- Instagram and TikTok are filled with alluring before and after pictures of beauty procedures.
- While they’re acting tactfully, they can implant insecurities in women (and men!) that weren’t there before.
- Buccal fat removal is the latest craze, and I’m tired of learning about new ways to sculpt myself.
Every day, Instagram tells us that there’s a new beauty standard to live up to. You can either pay thousands of dollars you don’t have to try to carve yourself out day by day or pay a therapist who can try to convince you that you don’t have to.
Either way, women are encouraged to spend the big bucks so that we don’t feel bad about ourselves.
My Instagram Explore tab is a mosaic of before-and-after plastic surgery photos of celebrities and everyday people, which physicians are advertising in hopes of bringing thousands of other women and me into their waiting rooms. And it works – on an alarmingly personal micro level.
The latest facial modification is something most of us probably didn’t even know existed before last week. This is called buccal fat removal and involves removing the buccal fat pad, or the natural fat in our cheeks, to appear leaner. Is there now meme And there have been dedicated Reddit threads mocking the trend, and even Instagram posts explaining how you can schedule an appointment for today’s procedure.
The conversation flared up after actress Lea Michele posted a selfie on Tuesday drawing comparisons to Lucia, the fictional character on HBO’s “White Lotus.” People not only disagreed but also noticed her newly sunken cheekbones. from there, rumors Rumors (not much confirmed) that she may have had fillers and fat removed around her jawline and cheek areas.
Mitchell nor his team immediately responded to Insider’s requests for comment.
While it’s not always clear what procedures celebrities get done (because they don’t tell us), the sunken Handsome Squidward look quickly making my way All over Hollywood — Chrissy Teigen admitted to surgery in 2021 — and now regular women have yet another facial feature to feel dissatisfied with.
Today, not only are young women asked to be both slim and curvy (thanks, Kardashians), but there are new indenting and chiseling and vacuuming mechanisms available to bring us that much closer to the new perfect face.
It is not my intention to litigate the right and wrong of plastic surgery. As with most things that sit in a complex gray space, each person must make the decision that feels best.
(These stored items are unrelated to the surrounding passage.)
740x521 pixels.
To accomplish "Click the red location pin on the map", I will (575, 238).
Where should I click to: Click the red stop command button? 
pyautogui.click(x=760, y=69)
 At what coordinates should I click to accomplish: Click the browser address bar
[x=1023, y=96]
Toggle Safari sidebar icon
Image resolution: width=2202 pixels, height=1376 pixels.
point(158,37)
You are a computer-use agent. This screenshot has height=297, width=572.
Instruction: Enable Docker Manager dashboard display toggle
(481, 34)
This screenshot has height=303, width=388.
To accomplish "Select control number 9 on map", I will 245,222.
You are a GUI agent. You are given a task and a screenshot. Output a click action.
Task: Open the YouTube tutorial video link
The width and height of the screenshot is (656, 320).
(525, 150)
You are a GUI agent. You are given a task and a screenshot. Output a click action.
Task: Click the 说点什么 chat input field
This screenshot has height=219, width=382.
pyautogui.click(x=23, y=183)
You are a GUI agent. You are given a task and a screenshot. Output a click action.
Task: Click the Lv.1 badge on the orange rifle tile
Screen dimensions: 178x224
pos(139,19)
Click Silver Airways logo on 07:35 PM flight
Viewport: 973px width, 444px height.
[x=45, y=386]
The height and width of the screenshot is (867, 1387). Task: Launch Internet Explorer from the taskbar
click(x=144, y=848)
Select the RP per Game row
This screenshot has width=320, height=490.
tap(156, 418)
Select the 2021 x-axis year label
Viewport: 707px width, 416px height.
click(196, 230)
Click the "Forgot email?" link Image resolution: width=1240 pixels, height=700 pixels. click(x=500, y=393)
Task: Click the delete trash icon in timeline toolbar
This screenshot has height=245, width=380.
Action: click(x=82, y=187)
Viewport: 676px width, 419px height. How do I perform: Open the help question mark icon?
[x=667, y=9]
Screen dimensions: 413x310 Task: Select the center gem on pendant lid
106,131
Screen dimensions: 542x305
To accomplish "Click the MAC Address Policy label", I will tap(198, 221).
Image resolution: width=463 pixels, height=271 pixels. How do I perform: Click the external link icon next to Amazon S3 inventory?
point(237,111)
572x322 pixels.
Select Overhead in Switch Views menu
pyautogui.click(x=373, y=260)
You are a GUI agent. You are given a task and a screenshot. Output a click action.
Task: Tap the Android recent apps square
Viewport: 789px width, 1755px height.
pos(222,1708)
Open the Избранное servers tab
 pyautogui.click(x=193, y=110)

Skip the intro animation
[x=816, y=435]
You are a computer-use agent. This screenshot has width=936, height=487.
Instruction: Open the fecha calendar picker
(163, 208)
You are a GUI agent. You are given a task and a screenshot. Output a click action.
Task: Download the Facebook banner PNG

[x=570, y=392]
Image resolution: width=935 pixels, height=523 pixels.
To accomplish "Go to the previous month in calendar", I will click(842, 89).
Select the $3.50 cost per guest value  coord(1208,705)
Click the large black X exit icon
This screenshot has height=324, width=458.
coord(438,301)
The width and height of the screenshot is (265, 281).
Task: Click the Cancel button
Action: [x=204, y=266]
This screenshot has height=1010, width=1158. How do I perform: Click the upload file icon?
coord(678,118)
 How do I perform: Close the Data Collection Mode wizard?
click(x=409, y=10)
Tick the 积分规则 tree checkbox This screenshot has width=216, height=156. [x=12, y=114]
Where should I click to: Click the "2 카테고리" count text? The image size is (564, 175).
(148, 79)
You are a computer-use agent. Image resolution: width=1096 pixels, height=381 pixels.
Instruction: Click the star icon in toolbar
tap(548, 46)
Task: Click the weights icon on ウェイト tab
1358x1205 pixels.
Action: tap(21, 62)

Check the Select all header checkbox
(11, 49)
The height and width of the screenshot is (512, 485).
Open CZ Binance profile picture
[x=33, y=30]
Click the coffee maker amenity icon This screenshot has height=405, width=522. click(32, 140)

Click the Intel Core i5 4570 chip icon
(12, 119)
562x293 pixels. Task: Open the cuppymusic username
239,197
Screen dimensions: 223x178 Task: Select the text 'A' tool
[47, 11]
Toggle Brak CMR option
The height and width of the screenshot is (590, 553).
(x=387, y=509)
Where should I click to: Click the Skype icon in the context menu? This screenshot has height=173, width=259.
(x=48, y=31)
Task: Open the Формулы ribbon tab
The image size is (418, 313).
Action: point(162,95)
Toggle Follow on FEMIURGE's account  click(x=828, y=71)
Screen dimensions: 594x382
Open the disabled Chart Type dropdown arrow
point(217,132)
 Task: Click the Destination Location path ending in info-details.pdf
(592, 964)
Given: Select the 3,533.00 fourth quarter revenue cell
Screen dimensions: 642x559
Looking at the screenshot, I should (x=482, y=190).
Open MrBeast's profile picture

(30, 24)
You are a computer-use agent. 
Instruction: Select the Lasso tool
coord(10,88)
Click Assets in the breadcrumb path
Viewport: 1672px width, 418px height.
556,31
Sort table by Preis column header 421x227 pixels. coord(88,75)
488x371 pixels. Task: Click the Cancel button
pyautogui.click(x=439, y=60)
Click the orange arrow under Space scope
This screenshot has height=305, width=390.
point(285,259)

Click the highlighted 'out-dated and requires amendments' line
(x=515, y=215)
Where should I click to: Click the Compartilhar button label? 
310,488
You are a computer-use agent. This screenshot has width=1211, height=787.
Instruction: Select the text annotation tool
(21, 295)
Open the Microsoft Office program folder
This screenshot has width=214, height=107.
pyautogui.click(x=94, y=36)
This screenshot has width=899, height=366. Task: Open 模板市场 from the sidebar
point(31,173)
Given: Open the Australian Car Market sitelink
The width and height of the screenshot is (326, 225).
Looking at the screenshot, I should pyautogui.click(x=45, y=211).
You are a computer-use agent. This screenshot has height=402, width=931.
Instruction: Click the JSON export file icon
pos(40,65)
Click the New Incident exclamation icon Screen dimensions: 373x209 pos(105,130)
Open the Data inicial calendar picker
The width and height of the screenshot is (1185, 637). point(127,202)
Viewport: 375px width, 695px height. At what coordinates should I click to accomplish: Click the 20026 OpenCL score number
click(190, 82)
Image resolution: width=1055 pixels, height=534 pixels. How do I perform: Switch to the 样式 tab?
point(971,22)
Beauty standards are pushed into our consciousness at warp speed. The more social media posts there are about buccal fat removal, the more intrigue there is, and the more social media posts we keep getting fed up with. I haven’t had time to process the “fox eye” eyelift trend — especially as an East Asian woman, woof — that rocked earlier this year, and now I have to determine whether my cheekbones angle and Whether it is the right amount of sharpness or not.
There have been enough new cosmetic procedures this year alone to warrant a list of the “biggest plastic surgery trends of 2022.” The days of Kylie Jenner’s lip injection craze and the Brazilian butt lift (BBL) now seem like they existed in a blur past time immemorial.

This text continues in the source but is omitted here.